The main conclusion, then, is that we have identified the thermodynamic Clausius–Clapeyron constraint as providing good prediction of future changes in extreme precipitation only over mid-latitude regions. Importantly, though, in these regions as well as in the tropics the constraint is a better predictictor for future changes in extreme precipitation than is directly using the change in mean precipitation. In regions where there are departures from the prediction, we suggest that dynamic factors, that is, changes in the nature of the atmospheric circulation and hence moisture are expected to dominate, with other multi-model studies providing supporting evidence for such changes in circulation.

Indeed, Trenberth (1999a) demonstrates using observations that, for 1,000-km scales, a global annual average of less than 20% of precipitation is ‘recycled’ from the local evaporation within each domain, with highest recycling rates occurring over the sub-tropics and convergence zones where advective moisture fluxes are small, and low values occurring over southern oceans, the North Pacific, and the eastern equatorial Pacific, where moisture fluxes are at maximum. Trenberth and Dai (2003) further explain that about 6 times the locally available moisture can fall in one day, and from scales 3 to 5 times the radius of the precipitating area. It is also noted that surface characteristics and vegetation greatly affect the moisture available over land for evaporation as a source for precipitation there, reinforcing the failure of our theory in very dry regions (e.g. Koster et al. 2004).

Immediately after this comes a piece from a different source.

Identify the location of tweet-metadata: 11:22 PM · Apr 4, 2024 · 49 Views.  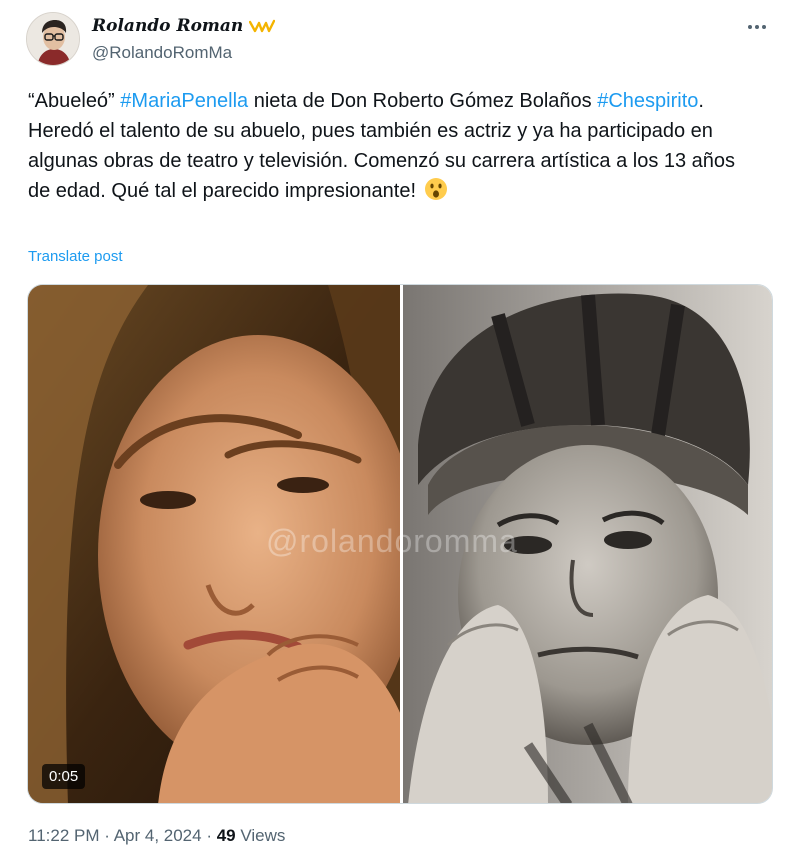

Having said all this, it has recently been found across some climate models under CO2 warming that both increases in mean and extreme precipitation are dominated by thermodynamic rather than dynamic factors, again with increases in global-mean extreme precipitation larger than the mean (Emori and Brown 2005). Clausius–Clapeyron order (∼6.5% K−1) increases have also been projected in nested regional models over Europe (Frei et al. 1998: Increases in precipitation frequency consistent with a 15% increase in precipitation intensity, for an imposed uniform 2 K warming under constant relative humidity) and Australia (Hennessy et al. 1998: 15% increase in 1-in-20 year daily rainfall events for a 0.5–2.7 K warming by 2050), and in a high resolution nested hurricane model (Knutson et al. 2001, 31% and 19% for maximum local and areal-averaged precipitation respectively, given a temperature rise of 2.2–2.7 K; in fact these changes are larger and again accountable by super Clausius–Clapeyron considerations). In the hurricane case, changes were also attributed to a higher vapour mixing ratio under CO2 warming and subsequent convergence.

Coupled with AI02, the findings of this study suggest that, at least in mid-latitudes, the Clausius–Clapeyron relation provides a useful constraint on changes at least in mid-latitude extreme precipitation, and importantly, more usefully so than the change in mean precipitation. An important implication is that in these regions one could then take the generally better defined changes in simulated temperature under CO2 warming, scaled according to the ratio of simulated twentieth century temperatures to those observed, and apply the Clausius–Clapeyron constraint to infer the changes in extreme precipitation. Given the weaknesses identified in the last Intergovernmental Panel on Climate Change Assessment Report relating to direct model simulation of extreme precipitation events and in observing changes in extremes directly, this could be a worthwhile result.

Nevertheless, more systematic studies need to be conducted in order to establish whether this result is robust across models and hence the extent to which it may be expected to apply to the real world. For example, a more sophisticated experiment design would test the constraint across all major forcings (greenhouse gas or otherwise) for the twentieth century where the characteristics of model precipitation are known (Lambert et al. 2004, 2005) to vary differently in their response to each separate forcing.